Medianoche. La semana pasada fuimos con Mia Antonella a ver la muestra de Haylli, el fotógrafo de Junín, que dejó en un altillo doce mil fotos en negativos, más películas en super 8 y todo tipo de otras capturas y copias sin revelar y reveladas. Aunque la muestra no tenía una organización cronológica, las virtuosas y sensibles imágenes narraban una buena parte del ser argentino. Se veía un dibujo, un mapa, una identidad.

Martes. Entré a la Estación Puán a tomar el subte y empecé a escuchar la voz decidida de Martin Kohan hablando banalidades sobre los desaparecidos. (No digo que el tema sea banal, digo que Kohan hablaba de forma impostada para decir banalidades.) La voz salía de un televisor colgado del techo. No lo veía, solo lo escuchaba. Cuando me acerqué, ya había cambiado la imagen a un partido de fútbol. Cuando se lo conté a Mavrakis, me dijo: “Bienvenido a la paranoia. Empieza con voces.”

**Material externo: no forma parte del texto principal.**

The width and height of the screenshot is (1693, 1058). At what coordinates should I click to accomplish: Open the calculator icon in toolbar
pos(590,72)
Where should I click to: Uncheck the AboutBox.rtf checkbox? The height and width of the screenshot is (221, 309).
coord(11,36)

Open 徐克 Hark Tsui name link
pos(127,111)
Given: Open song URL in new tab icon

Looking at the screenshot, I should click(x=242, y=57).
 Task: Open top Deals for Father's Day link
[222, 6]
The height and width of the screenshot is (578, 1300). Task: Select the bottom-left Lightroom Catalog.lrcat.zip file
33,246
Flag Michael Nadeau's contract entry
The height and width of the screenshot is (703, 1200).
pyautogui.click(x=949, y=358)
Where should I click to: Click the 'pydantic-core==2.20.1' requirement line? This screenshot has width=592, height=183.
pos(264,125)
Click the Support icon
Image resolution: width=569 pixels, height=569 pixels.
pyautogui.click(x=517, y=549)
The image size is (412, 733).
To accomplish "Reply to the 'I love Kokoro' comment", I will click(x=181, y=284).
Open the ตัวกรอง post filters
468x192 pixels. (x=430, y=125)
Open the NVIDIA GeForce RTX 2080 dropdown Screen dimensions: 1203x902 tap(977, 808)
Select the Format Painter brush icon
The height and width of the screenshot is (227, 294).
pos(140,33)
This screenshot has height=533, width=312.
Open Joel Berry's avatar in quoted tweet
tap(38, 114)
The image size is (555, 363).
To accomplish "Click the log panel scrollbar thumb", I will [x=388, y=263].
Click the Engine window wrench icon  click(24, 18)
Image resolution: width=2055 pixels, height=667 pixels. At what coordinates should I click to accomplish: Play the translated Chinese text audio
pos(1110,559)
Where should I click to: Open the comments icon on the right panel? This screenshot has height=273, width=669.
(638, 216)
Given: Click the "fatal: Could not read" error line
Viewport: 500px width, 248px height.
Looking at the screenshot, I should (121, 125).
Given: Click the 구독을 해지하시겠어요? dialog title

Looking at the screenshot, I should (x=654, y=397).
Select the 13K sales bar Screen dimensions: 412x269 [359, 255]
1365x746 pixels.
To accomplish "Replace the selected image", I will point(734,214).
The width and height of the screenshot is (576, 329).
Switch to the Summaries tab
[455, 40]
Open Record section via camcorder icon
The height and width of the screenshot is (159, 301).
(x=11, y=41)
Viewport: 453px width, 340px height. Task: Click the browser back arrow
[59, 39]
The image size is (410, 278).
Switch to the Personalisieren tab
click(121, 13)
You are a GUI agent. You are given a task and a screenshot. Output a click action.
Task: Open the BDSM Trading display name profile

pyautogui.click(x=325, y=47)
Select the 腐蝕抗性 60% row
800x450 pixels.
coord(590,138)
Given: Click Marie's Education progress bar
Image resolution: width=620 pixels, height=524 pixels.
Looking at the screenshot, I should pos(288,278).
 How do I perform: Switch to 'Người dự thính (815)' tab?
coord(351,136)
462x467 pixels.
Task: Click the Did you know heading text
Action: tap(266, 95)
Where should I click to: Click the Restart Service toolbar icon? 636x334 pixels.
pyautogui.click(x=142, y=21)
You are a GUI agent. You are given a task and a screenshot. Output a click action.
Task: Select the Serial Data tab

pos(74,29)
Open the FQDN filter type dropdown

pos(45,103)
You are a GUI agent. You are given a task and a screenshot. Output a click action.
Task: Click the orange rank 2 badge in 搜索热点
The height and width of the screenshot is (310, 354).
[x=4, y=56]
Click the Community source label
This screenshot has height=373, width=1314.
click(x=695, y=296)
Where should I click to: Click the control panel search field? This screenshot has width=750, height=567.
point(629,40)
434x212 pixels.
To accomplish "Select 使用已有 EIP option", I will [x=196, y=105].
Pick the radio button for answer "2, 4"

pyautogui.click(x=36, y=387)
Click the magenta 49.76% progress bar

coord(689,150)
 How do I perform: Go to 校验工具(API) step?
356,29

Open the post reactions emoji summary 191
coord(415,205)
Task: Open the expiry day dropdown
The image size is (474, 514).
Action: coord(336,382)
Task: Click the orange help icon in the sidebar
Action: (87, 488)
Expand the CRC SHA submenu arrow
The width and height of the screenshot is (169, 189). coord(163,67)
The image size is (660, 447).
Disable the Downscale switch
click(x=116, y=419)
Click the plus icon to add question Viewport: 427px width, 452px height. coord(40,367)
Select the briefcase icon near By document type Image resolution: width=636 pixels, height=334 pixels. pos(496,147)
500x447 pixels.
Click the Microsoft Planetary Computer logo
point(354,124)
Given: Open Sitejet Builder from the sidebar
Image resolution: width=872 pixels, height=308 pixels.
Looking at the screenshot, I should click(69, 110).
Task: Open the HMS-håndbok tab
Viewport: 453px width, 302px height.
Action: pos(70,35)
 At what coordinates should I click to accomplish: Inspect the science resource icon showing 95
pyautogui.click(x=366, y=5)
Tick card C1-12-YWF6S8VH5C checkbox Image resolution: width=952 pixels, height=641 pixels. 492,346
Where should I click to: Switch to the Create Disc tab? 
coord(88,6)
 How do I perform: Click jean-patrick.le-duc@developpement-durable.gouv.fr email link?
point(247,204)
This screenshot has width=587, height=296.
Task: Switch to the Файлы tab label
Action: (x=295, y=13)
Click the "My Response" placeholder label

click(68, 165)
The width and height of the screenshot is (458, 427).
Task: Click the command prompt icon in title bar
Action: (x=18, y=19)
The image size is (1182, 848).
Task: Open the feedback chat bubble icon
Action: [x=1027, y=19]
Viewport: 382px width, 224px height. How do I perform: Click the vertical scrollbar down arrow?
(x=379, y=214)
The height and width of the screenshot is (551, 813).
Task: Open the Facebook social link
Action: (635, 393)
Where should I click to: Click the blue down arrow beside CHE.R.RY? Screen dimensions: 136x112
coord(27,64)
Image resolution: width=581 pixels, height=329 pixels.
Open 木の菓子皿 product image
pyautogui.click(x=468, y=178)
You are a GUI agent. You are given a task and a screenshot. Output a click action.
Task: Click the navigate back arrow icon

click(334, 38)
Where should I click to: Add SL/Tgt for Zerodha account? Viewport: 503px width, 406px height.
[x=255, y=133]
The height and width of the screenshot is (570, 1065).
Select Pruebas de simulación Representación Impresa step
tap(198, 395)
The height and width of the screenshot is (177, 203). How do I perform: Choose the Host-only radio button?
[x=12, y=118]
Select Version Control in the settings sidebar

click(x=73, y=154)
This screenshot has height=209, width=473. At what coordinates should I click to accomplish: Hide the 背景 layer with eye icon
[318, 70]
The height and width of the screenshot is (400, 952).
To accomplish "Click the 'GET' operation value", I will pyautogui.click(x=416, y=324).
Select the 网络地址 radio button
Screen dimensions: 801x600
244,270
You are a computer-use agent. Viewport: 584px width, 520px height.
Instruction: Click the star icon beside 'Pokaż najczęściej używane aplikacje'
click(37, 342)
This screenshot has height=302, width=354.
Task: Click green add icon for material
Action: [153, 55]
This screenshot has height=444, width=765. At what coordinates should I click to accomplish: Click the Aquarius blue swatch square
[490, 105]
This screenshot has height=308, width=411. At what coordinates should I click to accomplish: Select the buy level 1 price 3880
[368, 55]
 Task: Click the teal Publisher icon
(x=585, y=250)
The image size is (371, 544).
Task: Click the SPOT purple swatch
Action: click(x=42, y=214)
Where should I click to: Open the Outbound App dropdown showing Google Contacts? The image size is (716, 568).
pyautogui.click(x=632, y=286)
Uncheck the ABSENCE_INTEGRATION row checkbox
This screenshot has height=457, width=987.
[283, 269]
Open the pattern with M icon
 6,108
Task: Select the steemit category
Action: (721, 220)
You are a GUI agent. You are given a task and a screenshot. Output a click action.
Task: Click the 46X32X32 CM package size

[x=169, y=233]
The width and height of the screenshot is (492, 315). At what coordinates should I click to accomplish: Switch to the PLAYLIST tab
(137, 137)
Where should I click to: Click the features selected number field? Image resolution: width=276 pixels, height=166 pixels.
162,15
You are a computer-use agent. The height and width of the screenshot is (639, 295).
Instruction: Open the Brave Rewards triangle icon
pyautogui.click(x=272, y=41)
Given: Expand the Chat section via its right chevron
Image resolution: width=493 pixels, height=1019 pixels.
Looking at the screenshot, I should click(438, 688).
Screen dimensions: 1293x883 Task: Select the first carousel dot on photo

Miércoles. Gombrowicz vivió sobre la calle Bacacay a la vuelta de mi casa en una pensión. El edificio todavía se conserva. Desde mi balcón se ve porque, tren de por medio, compartimos la manzana. Le puso Bacacaï a un libro de cuento. La diéresis final, dijo, era para enrarecer todavía más el nombre raro. Aunque bien pensado, la batalla de Bacacay, donde las provincias unidas del Río de la Plata pelearon y derrotaron al Brasil, ya es bastante rara.

Más tarde. Pasé por el centro a buscar las pruebas del libro de Rodrigo y en la Librería de Ávila, en la esquina del Nacional, compré un libro muy pequeño sobre Hans Bellmer. Te conozco, límpido espíritu. ¿Por qué? Porque soy calabrés.